Toch ging het mis. Haasnoot was als nieuwbakken directeur niet gewend om debiteuren achter de broek aan te zitten. Medio vorig jaar stond er voor 90.000 euro aan open rekeningen uit, terwijl hij tegelijkertijd amper wist hoe het salaris van zijn medewerkers te betalen. “De bank wilde me niet helpen. RealOpen IT had nog geen zwarte cijfers geschreven, dus de bank was een gelopen race. De oorspronkelijke geldschieter die me had geholpen bij het opzetten van het bedrijf wilde ik niet opnieuw benaderen. Dus toen kwam de derde mogelijkheid in het vizier: RealOpen IT verkopen aan één van de grotere partijen in de sector. Dat was Comise, een dochter van holdingmaatschappij De Nederlandse Compagnie (DNC).”
Lijken
Het feest kon niet op. De eerste oriëntaties resulteerden al binnen enkele dagen in een letter of inent. Haasnoot kon gewoon de baas blijven bij RealOpen IT, zou drie jaar de kans krijgen om zich te bewijzen, terwijl DNC hem financieel ging ondersteunen. Het was de bedoeling dat hij na drie jaar RealOpen IT aan Comise ging verkopen. Maar het liep allemaal anders.
Vrijwel direct na het tekenen van de intentieverklaring vertrokken drie ervaren consultants bij Comise, zodat Haasnoot zou overblijven met de mindere goden.
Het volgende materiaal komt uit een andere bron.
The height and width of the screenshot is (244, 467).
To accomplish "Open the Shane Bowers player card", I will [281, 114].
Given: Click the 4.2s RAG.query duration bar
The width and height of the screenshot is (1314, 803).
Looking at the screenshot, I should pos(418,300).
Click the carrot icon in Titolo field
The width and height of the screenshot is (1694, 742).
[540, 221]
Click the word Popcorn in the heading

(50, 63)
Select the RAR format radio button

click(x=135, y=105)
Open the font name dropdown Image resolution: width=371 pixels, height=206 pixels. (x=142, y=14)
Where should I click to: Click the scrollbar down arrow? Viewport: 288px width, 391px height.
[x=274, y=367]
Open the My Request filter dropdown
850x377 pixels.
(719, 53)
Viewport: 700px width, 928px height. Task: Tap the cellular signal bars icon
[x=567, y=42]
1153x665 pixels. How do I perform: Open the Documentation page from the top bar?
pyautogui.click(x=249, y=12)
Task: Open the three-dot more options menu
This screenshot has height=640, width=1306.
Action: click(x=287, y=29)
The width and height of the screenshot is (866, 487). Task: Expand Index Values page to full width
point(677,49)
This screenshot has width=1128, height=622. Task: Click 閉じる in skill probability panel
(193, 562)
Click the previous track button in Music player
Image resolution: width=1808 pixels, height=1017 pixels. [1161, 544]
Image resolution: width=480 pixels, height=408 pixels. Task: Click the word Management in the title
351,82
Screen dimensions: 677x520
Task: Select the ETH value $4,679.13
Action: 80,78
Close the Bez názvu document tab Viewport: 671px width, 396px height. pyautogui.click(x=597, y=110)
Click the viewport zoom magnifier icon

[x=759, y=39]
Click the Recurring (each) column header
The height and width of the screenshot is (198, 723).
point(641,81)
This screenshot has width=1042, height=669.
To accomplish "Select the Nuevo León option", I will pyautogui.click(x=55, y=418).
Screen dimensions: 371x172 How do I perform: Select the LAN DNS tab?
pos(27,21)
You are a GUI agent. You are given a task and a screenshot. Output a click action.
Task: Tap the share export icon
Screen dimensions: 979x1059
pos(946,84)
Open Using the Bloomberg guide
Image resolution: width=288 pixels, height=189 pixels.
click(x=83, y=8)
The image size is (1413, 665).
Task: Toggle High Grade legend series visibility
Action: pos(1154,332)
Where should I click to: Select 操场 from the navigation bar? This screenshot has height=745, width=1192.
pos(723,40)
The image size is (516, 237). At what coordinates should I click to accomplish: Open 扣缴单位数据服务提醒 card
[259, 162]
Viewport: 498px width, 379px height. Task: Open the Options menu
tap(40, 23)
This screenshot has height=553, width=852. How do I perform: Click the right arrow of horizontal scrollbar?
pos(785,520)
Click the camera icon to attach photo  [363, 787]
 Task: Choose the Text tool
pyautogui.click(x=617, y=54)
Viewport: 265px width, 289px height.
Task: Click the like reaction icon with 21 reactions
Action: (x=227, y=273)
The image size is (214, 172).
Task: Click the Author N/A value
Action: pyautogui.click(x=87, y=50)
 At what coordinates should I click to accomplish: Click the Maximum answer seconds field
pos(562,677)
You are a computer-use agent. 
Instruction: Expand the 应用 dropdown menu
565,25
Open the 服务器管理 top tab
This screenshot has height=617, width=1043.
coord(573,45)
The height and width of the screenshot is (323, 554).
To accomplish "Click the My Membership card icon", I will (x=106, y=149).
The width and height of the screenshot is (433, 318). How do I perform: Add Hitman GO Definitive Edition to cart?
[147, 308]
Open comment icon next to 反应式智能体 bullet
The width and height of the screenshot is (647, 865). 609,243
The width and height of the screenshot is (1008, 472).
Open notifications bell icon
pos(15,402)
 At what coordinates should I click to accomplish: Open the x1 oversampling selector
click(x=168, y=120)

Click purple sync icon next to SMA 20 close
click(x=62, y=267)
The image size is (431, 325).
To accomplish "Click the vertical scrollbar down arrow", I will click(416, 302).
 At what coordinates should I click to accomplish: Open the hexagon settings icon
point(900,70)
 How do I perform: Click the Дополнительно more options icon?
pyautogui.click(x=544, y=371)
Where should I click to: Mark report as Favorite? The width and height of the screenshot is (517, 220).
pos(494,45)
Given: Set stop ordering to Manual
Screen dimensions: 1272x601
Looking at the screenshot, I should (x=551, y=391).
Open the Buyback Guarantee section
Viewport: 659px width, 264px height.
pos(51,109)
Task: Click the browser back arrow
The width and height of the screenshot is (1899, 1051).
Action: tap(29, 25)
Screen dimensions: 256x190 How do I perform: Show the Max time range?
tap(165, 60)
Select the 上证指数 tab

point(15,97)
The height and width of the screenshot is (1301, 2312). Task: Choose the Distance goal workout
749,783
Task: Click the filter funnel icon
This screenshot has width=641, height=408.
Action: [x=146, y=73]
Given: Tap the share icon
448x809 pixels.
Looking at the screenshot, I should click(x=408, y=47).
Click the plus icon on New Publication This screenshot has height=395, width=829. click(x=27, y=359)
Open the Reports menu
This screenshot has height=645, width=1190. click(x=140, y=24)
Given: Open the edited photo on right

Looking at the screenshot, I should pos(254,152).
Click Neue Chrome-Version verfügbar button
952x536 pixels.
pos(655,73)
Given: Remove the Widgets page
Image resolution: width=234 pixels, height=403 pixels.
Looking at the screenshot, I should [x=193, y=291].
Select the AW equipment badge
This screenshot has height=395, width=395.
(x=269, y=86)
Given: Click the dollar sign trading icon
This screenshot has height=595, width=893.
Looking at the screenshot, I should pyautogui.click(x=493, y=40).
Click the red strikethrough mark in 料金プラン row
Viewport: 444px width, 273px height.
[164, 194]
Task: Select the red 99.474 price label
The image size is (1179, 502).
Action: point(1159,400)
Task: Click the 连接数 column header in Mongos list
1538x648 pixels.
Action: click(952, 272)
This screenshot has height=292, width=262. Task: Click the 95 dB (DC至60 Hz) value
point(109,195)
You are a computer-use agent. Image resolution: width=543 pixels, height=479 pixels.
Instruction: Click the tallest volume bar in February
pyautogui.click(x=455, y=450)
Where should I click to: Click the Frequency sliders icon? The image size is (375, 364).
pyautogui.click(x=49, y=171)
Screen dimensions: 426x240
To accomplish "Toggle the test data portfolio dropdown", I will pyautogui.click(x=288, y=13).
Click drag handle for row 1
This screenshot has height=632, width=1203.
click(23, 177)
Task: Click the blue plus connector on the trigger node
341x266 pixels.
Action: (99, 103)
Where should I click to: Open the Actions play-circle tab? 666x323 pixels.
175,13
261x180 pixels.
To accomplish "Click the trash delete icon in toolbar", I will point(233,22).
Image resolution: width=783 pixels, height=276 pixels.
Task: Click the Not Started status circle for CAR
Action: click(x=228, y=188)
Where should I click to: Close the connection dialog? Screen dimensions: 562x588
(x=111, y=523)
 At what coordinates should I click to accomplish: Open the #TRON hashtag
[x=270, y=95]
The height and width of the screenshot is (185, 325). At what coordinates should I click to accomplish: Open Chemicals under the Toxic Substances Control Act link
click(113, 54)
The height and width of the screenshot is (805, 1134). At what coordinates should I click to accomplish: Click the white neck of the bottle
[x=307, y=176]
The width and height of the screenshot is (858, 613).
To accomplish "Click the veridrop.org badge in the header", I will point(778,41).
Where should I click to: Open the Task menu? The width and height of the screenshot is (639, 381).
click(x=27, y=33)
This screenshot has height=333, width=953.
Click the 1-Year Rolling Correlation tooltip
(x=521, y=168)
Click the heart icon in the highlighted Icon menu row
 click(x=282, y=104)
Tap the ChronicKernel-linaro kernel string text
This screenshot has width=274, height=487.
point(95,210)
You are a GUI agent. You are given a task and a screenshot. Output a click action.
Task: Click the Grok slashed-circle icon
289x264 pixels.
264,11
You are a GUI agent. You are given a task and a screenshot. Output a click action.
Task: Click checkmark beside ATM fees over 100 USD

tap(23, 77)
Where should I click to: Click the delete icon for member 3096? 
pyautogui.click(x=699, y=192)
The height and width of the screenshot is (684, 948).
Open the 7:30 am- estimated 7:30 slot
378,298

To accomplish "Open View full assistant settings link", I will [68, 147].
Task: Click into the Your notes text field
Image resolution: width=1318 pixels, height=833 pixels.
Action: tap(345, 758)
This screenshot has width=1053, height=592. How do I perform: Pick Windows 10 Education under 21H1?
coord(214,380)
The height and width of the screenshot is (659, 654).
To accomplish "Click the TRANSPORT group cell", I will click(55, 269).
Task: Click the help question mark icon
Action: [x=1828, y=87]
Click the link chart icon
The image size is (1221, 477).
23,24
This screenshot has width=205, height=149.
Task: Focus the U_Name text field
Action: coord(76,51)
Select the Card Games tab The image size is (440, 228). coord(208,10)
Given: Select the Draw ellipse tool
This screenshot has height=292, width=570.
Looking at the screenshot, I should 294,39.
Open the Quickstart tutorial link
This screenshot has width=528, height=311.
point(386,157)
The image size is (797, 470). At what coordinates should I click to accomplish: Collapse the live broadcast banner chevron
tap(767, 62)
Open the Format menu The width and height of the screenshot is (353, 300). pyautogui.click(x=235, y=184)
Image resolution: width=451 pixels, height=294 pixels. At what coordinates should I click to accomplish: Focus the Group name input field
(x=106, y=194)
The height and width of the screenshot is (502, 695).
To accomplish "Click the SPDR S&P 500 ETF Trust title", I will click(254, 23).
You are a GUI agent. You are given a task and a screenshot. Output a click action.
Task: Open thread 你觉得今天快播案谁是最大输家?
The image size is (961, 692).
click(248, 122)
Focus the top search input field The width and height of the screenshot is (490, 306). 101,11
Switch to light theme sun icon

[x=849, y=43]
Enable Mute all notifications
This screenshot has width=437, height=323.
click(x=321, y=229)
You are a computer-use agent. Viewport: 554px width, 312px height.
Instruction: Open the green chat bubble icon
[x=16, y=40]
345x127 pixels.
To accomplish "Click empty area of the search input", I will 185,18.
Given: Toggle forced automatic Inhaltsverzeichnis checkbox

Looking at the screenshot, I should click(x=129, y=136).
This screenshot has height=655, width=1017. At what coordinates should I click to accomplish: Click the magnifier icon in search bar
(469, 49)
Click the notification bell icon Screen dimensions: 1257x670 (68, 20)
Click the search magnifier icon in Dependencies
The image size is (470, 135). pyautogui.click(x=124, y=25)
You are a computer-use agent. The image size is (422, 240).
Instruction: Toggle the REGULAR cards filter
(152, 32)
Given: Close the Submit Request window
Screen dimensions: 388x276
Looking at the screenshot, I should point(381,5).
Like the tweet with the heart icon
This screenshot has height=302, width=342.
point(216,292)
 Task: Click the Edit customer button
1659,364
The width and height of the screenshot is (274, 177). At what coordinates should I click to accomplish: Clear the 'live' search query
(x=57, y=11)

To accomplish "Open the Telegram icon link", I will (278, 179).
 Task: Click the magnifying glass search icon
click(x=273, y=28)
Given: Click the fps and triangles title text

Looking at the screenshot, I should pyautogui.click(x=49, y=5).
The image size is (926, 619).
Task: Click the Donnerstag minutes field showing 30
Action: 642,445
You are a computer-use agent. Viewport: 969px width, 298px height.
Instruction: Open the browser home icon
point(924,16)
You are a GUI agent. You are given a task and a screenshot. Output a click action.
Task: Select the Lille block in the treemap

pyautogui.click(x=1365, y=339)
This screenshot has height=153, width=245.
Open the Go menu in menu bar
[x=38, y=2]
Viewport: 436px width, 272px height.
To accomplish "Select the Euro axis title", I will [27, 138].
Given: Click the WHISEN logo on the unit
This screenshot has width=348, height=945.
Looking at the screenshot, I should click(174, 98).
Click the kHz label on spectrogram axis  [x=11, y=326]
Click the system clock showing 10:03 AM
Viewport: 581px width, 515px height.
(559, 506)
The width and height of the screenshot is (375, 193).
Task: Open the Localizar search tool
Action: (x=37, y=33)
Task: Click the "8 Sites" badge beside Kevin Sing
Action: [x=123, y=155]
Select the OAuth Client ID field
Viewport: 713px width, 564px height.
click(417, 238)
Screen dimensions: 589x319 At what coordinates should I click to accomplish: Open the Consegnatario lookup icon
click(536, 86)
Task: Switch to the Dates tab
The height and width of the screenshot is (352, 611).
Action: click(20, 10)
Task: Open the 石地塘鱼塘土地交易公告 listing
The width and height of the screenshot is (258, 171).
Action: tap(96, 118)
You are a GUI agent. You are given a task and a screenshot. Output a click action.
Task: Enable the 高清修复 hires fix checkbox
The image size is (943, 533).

En aan de kant van DNC ontstonden twijfels over de belofte dat RealOpen IT in het boekjaar 2006 1,2 miljoen euro omzet zou inbrengen. Dat waren niet de enige wederzijdse schrikreacties. De lijken in de kast stapelden zich op, vooral wat betreft elkaars verwachtingen.
Overnameplannen zijn grotendeels gebouwd op boekenonderzoek. Wie een nieuw bedrijf koopt, wil geen kat in de zak. Met de financiële waardering van RealOpen IT zat het wel goed, meldt Haasnoot achteraf. Hij zou na drie jaar een vergoeding krijgen afhankelijk van de bedrijfsresultaten, hoewel dat in ieder geval was vastgesteld op drie maal de omzet. “Waarom? Dat cijfer kwam min of meer uit de lucht vallen, hoewel ik vaker heb gehoord dat er drie keer de omzet wordt betaald voor een starter.”
Toen de lucht na de eerste onderhandelingen dusdanig was bedorven, ging Haasnoot alsnog te rade bij zijn oorspronkelijke geldschieter, die verder al wel van dit contact met DNC open de hoogte was. Deze geldschieter gaf hem prompt opnieuw een financiële injectie, zodat de voorgenomen fusie volledig van de baan was. Haasnoot heeft nog wel een afwijzend mailtje naar DNC gestuurd, maar daar nooit meer iets op vernomen.
Wat heeft Haasnoot geleerd?
Bij de onderhandelingen met DNC is hij nooit te rade gegaan bij een extern financieel adviseur. Stom, zegt hij. “Nu werd ik speelbal van andere betrokkenen, terwijl een adviseur de kennis heeft om daar op afstand naar te kijken.”
Neem beslissingen in onderhandelingen nooit overhaast. “Ik voelde een druk om met een nieuwe partij te gaan praten, maar deze nieuwe financiële injectie van de eerste geldschieter werkt veel beter.”
“Overweeg welke manieren er bestaan om het bedrijf financieel te ondersteunen. Ik had misschien ook geen genoegen moeten nemen met die eerste reactie van de bank.”
“Zorg dat je er niet alleen voor staat. Doodvermoeiend. Het liefste had ik een zakenpartner gehad met wie ik kon brainstormen over deze materie.”